**Stored records**

%%

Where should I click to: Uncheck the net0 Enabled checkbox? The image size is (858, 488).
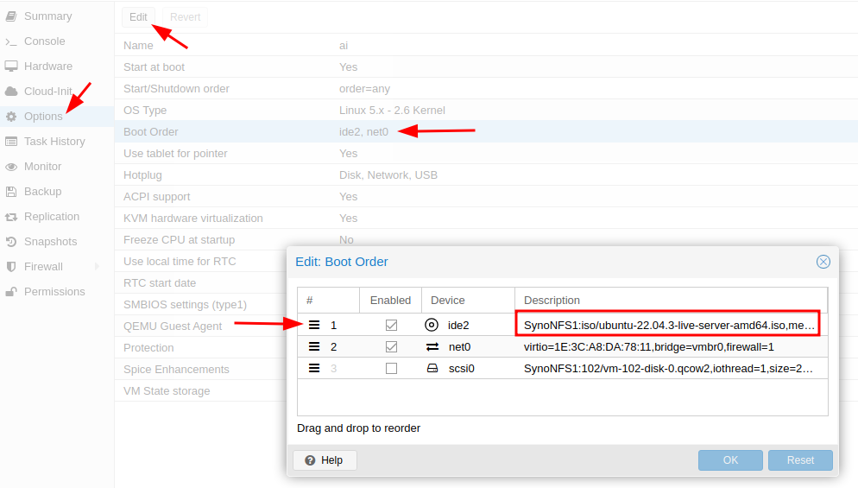click(x=391, y=346)
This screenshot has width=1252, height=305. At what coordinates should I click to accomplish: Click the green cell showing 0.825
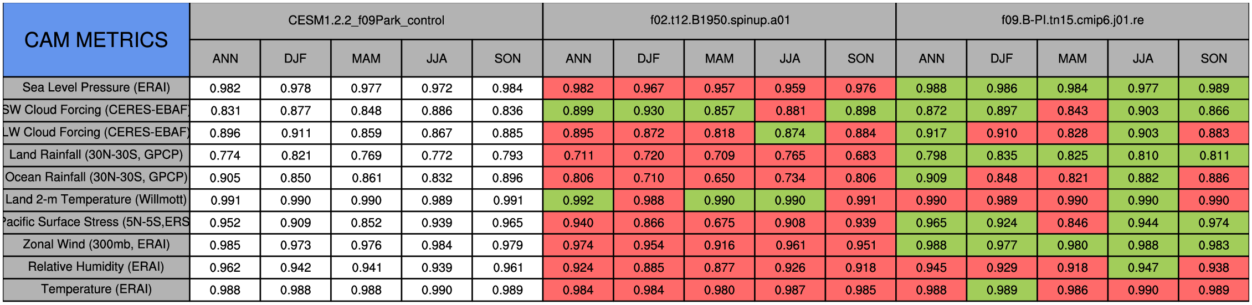pyautogui.click(x=1073, y=156)
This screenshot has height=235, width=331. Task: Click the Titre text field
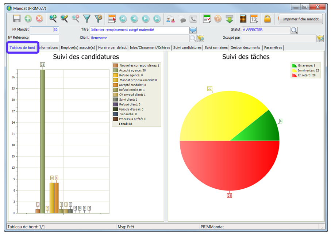[139, 30]
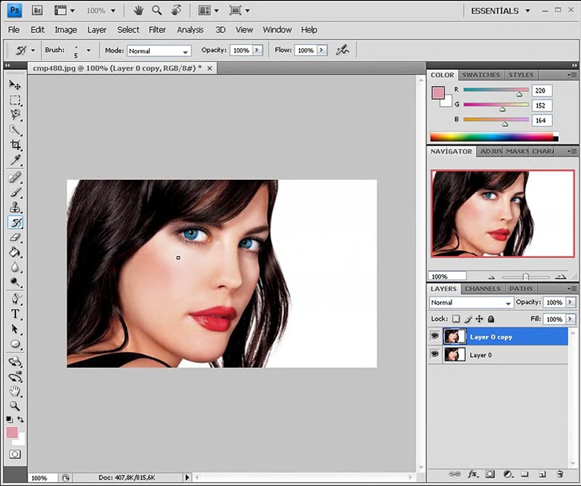Open the layer blend mode dropdown
Viewport: 581px width, 486px height.
coord(471,302)
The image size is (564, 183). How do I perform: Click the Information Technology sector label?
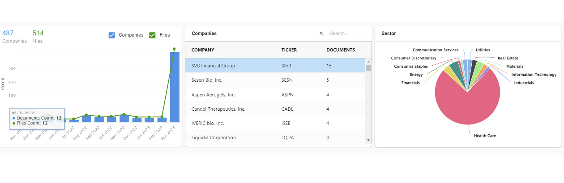pos(534,75)
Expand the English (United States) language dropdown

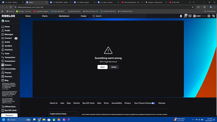coord(63,114)

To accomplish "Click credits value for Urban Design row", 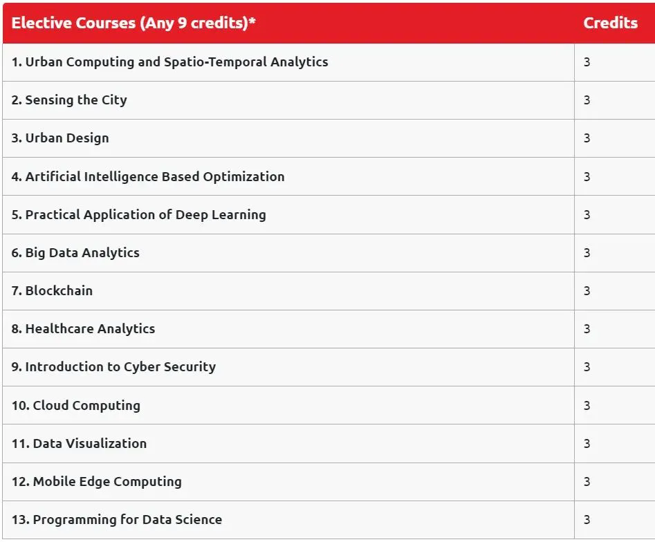I will [x=587, y=138].
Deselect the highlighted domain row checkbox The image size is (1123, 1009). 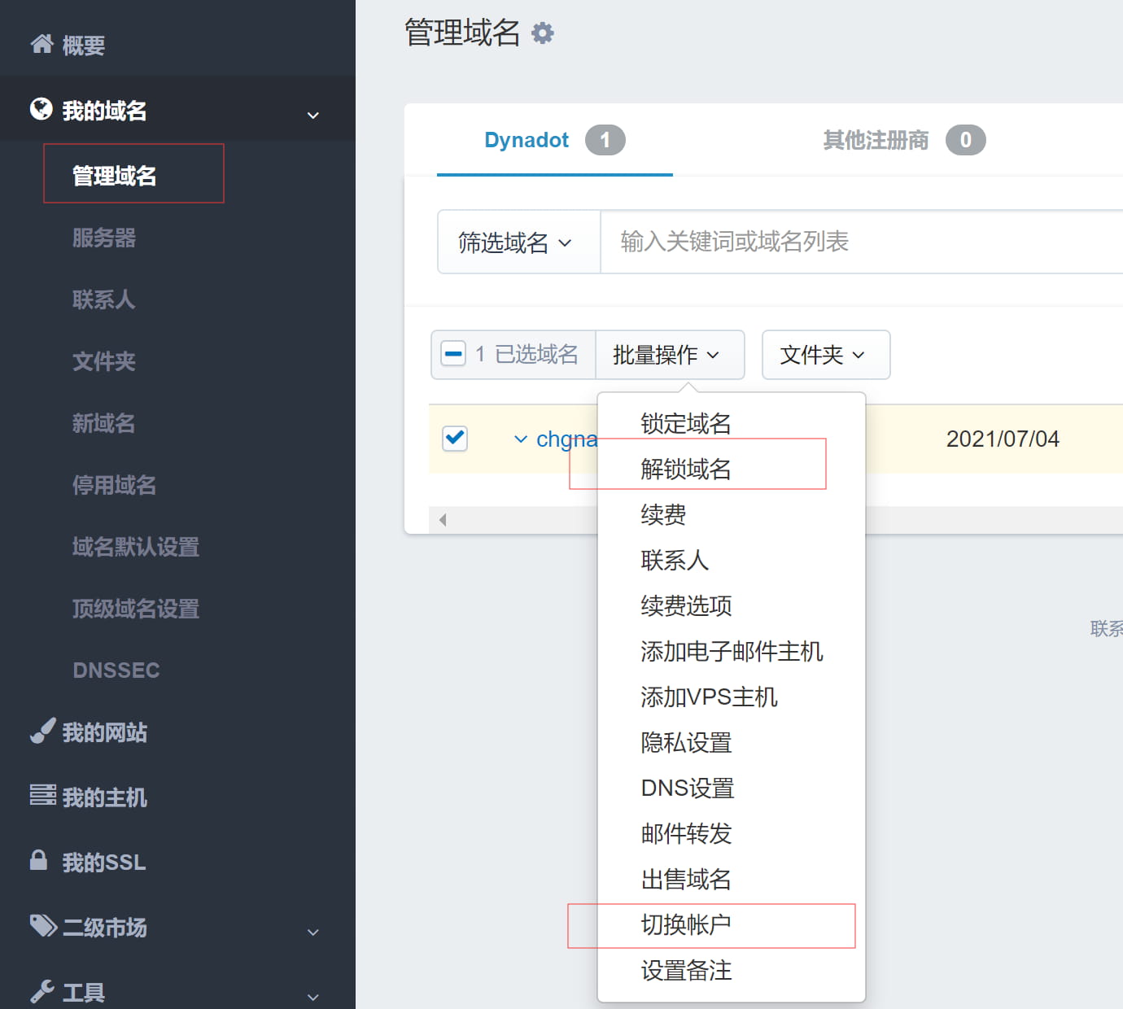(x=455, y=439)
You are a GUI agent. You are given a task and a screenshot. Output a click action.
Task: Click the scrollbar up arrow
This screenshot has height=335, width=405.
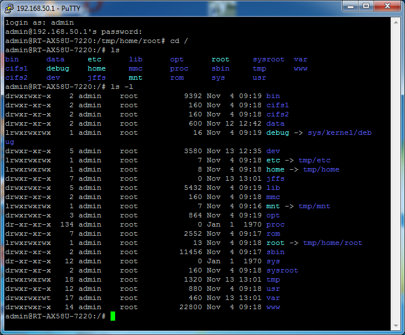[x=396, y=21]
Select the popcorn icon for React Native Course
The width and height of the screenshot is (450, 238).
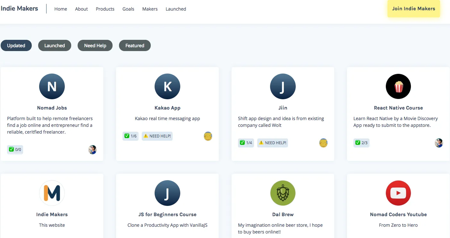coord(398,86)
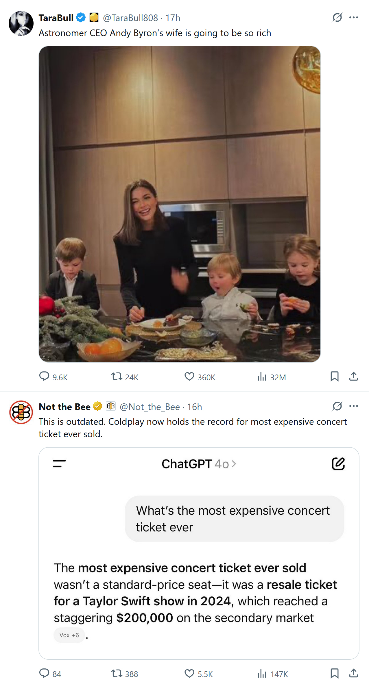This screenshot has height=686, width=369.
Task: Reply to TaraBull's post with 9.6K comments
Action: [x=45, y=377]
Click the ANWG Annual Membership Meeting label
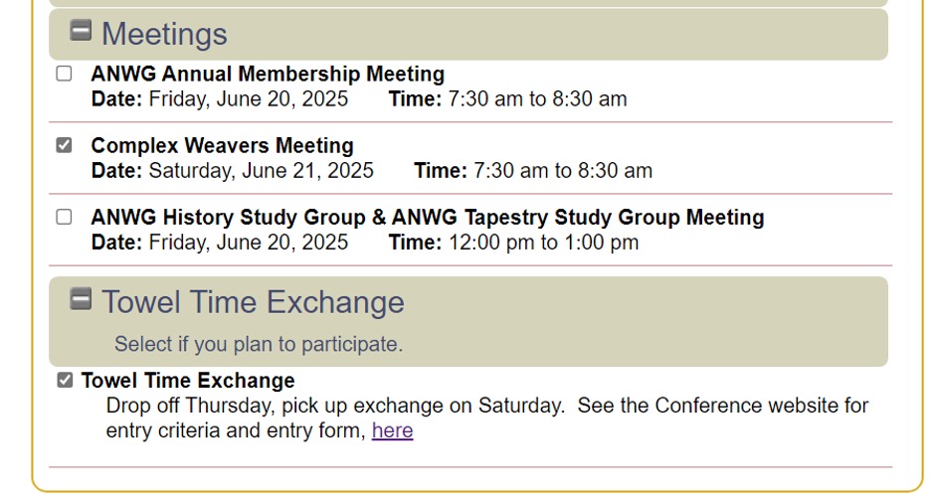 [268, 74]
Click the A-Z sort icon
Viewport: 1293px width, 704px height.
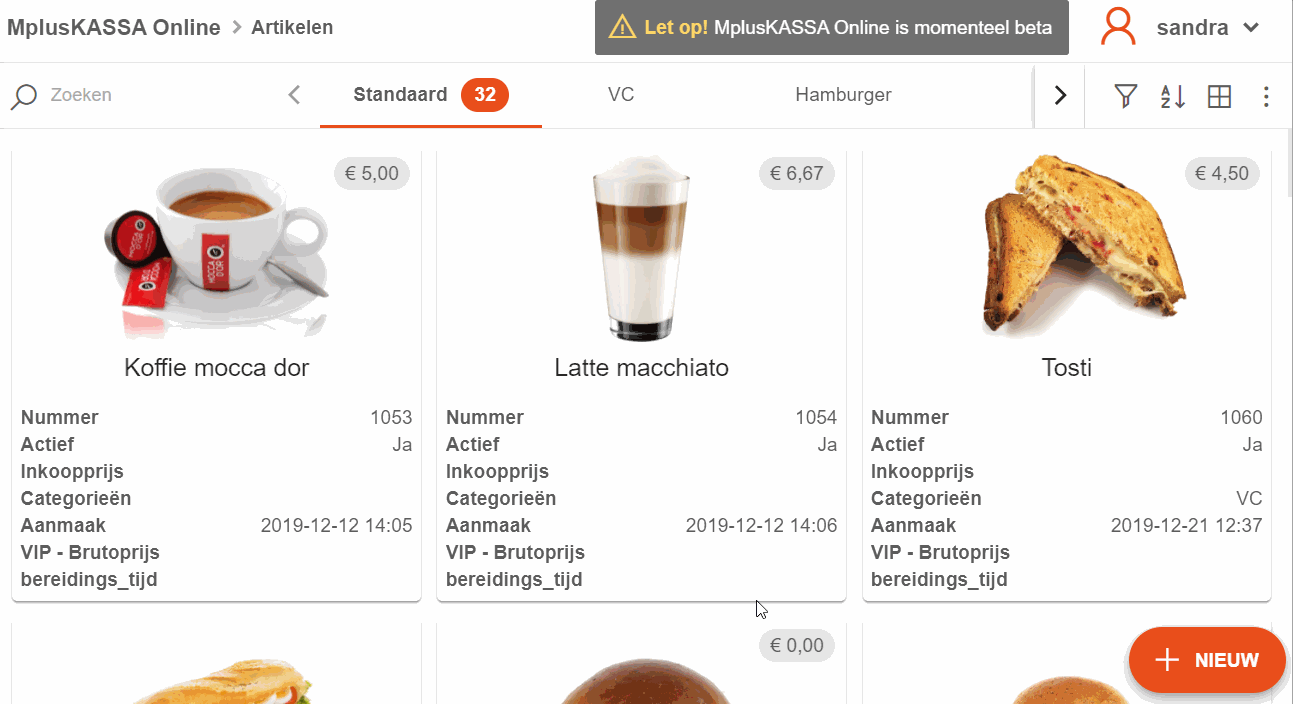click(x=1173, y=96)
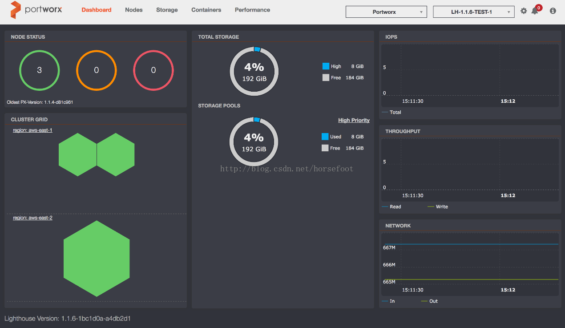
Task: Switch to the Nodes tab
Action: 134,10
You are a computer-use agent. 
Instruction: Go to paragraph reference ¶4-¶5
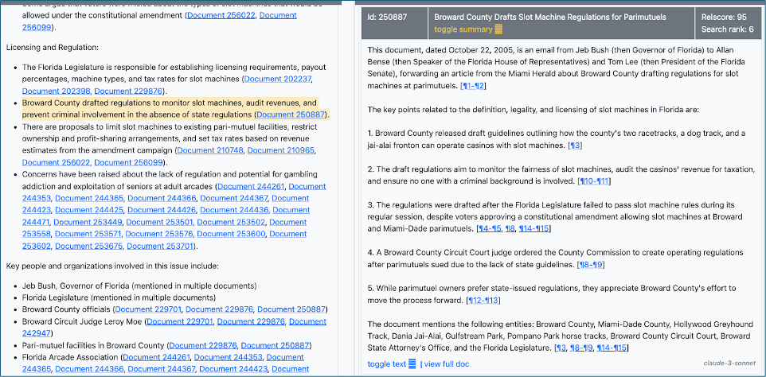[x=489, y=229]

%%

**Your instructions**
Copy every line where the word "agent" is present in the entries above.

**Answer to this problem**
You are a GUI agent. You are given a task and a screenshot. Output a click action.
You are a computer-use agent. 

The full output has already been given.